_RECORDED DATA:_
╭──
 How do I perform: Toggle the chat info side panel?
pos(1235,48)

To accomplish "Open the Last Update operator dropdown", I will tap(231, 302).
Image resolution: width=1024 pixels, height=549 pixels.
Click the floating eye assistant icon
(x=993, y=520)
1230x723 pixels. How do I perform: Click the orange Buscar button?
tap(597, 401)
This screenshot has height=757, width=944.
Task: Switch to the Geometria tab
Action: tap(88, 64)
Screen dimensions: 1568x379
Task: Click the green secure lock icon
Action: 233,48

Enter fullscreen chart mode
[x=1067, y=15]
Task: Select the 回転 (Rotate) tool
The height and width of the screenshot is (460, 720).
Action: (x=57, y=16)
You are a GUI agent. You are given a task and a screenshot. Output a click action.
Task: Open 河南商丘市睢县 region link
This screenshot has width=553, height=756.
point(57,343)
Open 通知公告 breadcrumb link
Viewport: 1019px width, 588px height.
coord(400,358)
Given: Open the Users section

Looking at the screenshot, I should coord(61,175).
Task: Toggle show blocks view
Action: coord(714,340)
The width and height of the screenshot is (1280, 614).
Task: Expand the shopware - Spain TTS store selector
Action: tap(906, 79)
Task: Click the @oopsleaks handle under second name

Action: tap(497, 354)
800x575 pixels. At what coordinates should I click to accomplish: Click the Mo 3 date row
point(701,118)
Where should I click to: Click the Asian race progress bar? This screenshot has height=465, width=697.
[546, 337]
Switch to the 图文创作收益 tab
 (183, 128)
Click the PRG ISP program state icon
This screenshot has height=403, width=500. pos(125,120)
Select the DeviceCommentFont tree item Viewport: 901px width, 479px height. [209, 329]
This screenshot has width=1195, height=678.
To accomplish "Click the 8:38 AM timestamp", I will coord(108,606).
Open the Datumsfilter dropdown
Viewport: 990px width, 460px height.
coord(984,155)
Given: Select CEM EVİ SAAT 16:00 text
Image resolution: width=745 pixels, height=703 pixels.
╰──
_TASK INSTRUCTIONS:_
Every line between the one that contains "800x575 pixels. At" and the last line of the listing, both included, should be retyped exactly, with nothing else added.

_TASK OUTPUT:_
800x575 pixels. At what coordinates should I click to accomplish: Click the Mo 3 date row
point(701,118)
Where should I click to: Click the Asian race progress bar? This screenshot has height=465, width=697.
[546, 337]
Switch to the 图文创作收益 tab
 (183, 128)
Click the PRG ISP program state icon
This screenshot has height=403, width=500. pos(125,120)
Select the DeviceCommentFont tree item Viewport: 901px width, 479px height. [209, 329]
This screenshot has width=1195, height=678.
To accomplish "Click the 8:38 AM timestamp", I will coord(108,606).
Open the Datumsfilter dropdown
Viewport: 990px width, 460px height.
coord(984,155)
Given: Select CEM EVİ SAAT 16:00 text
Image resolution: width=745 pixels, height=703 pixels.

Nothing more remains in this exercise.